=== Work instructions ===
Please transcribe exactly the lines from the line holding "The image size" through the end of the data below, and skip any pictures.

=== Source records ===
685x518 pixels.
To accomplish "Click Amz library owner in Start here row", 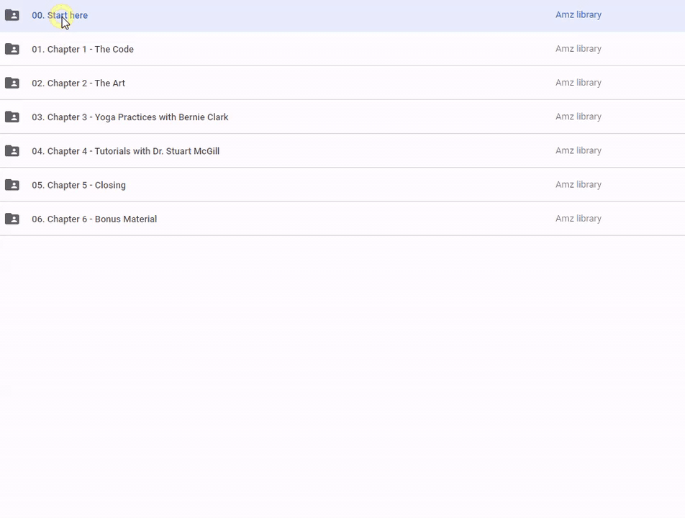I will tap(578, 14).
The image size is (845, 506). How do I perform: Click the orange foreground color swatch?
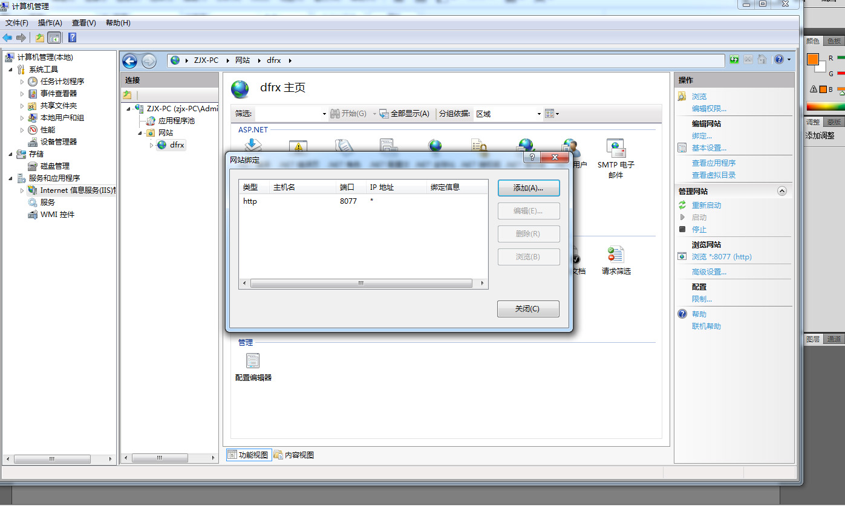(812, 59)
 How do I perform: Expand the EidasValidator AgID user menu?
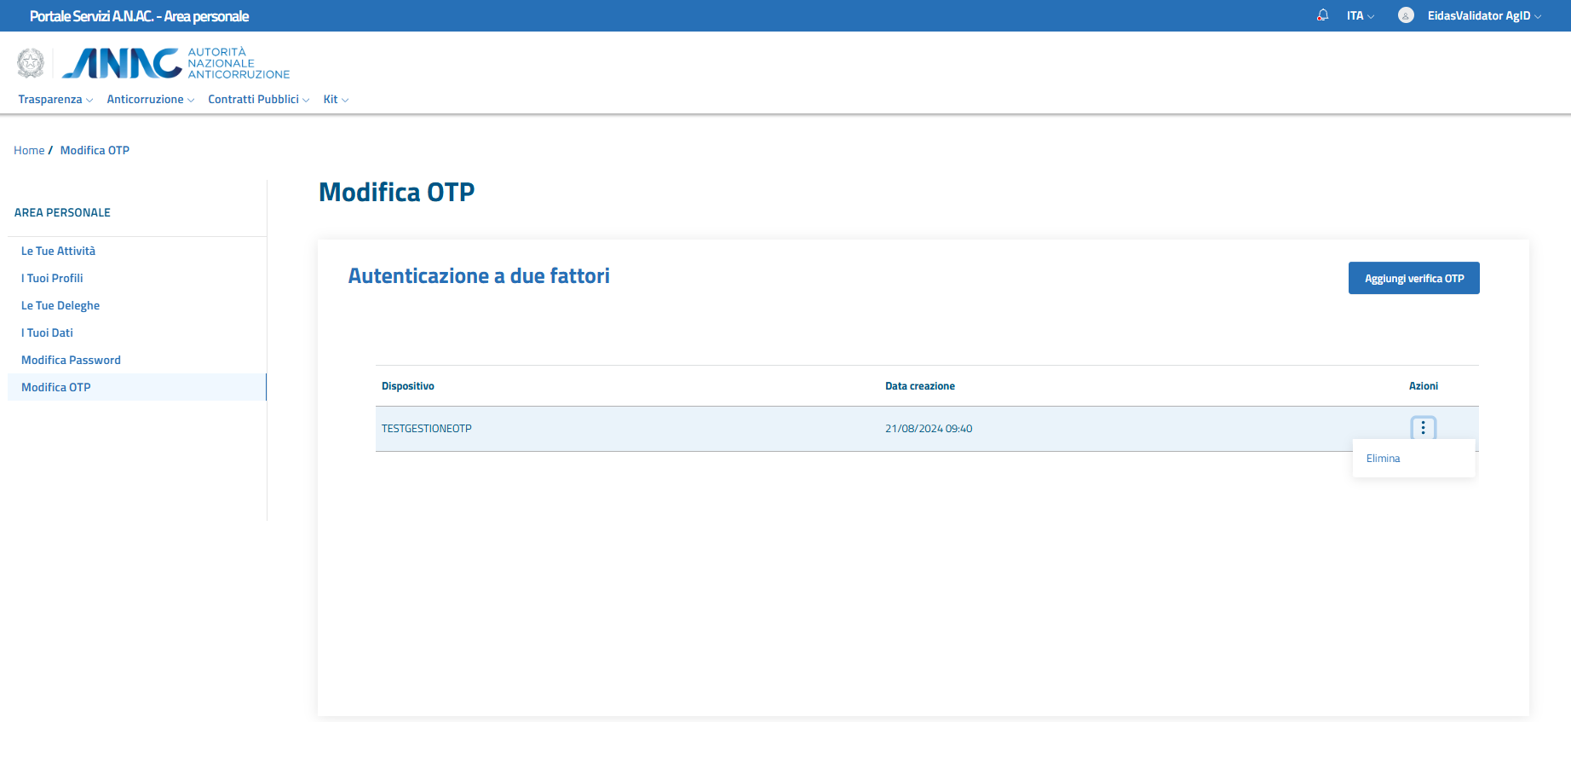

=== Task solution ===
The image size is (845, 506). How do I perform: Click the orange foreground color swatch?
(812, 59)
 How do I perform: Expand the EidasValidator AgID user menu?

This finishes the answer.